AIM –
Shift every coordinate in the answers by 44 across the stretch from the line containing "Image resolution: width=451" through the end of the data, and write out every line of that stretch with the new coordinates. Leave the pictures out.

++++++++++++++++++++

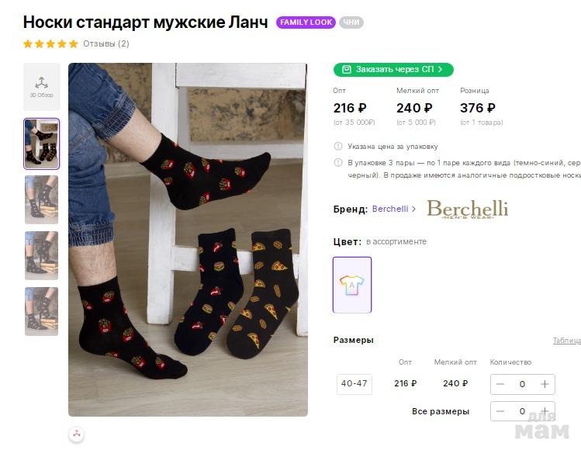Click the ЧНИ tag badge
Screen dimensions: 581x450
[351, 23]
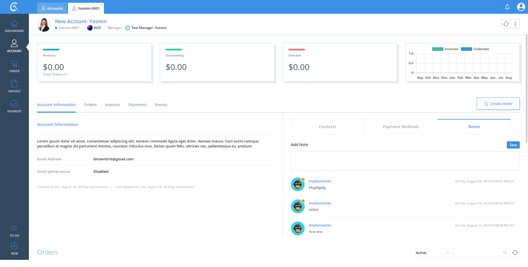Open the user profile avatar menu
Image resolution: width=528 pixels, height=267 pixels.
(x=521, y=7)
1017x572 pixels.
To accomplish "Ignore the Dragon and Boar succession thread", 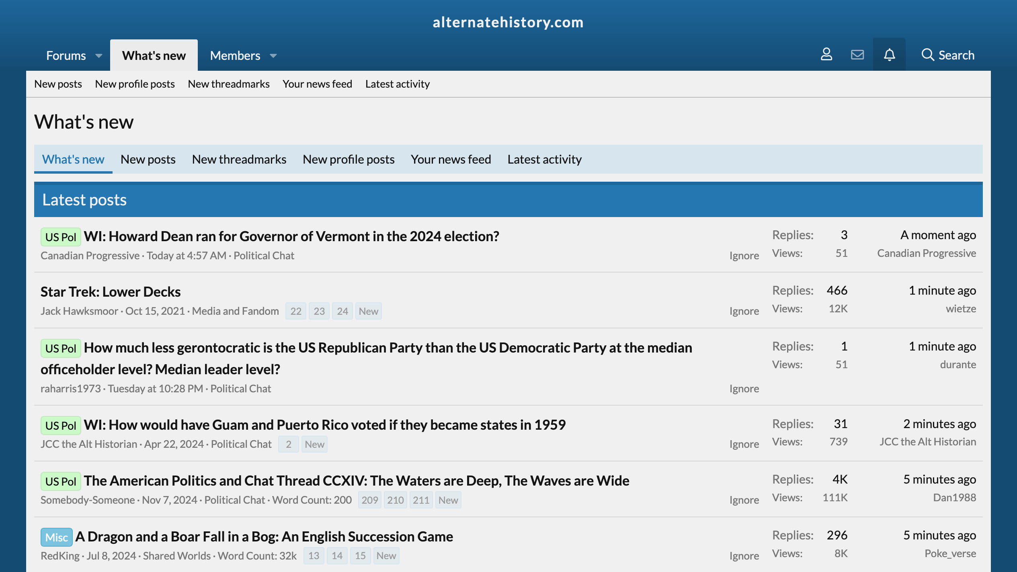I will [x=744, y=556].
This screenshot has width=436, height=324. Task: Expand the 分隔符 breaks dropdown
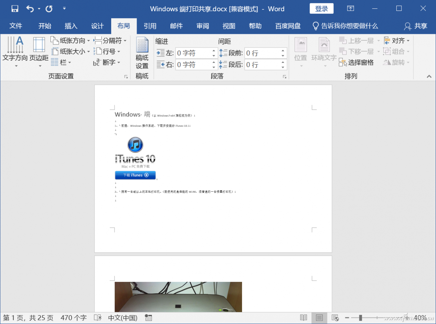(x=110, y=40)
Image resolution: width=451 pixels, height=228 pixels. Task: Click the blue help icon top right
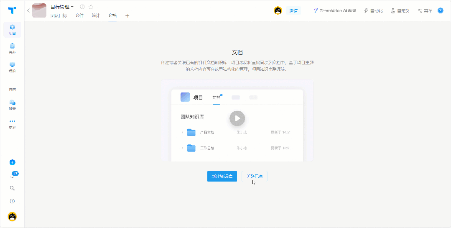[x=440, y=10]
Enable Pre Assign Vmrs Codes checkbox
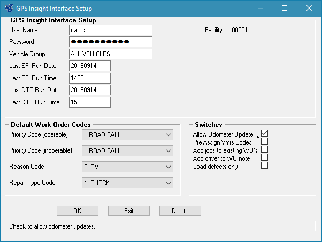 click(x=264, y=142)
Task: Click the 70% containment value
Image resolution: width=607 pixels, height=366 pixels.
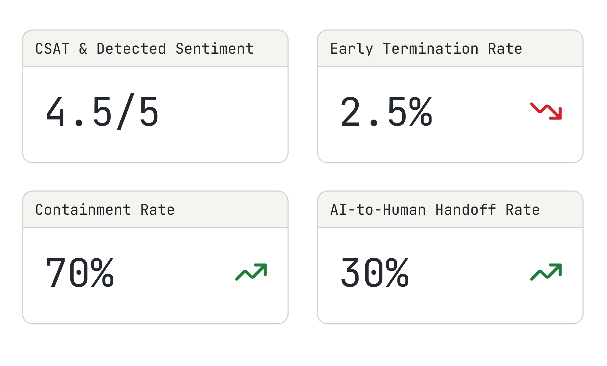Action: point(80,272)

++++++++++++++++++++

OUTPUT BELOW –
Image resolution: width=451 pixels, height=228 pixels. Task: Click the blue help icon top right
[x=484, y=54]
Enable Pre Assign Vmrs Codes checkbox
 click(x=308, y=186)
Task: Click the 70% containment value
Image resolution: width=607 pixels, height=366 pixels.
Action: point(124,316)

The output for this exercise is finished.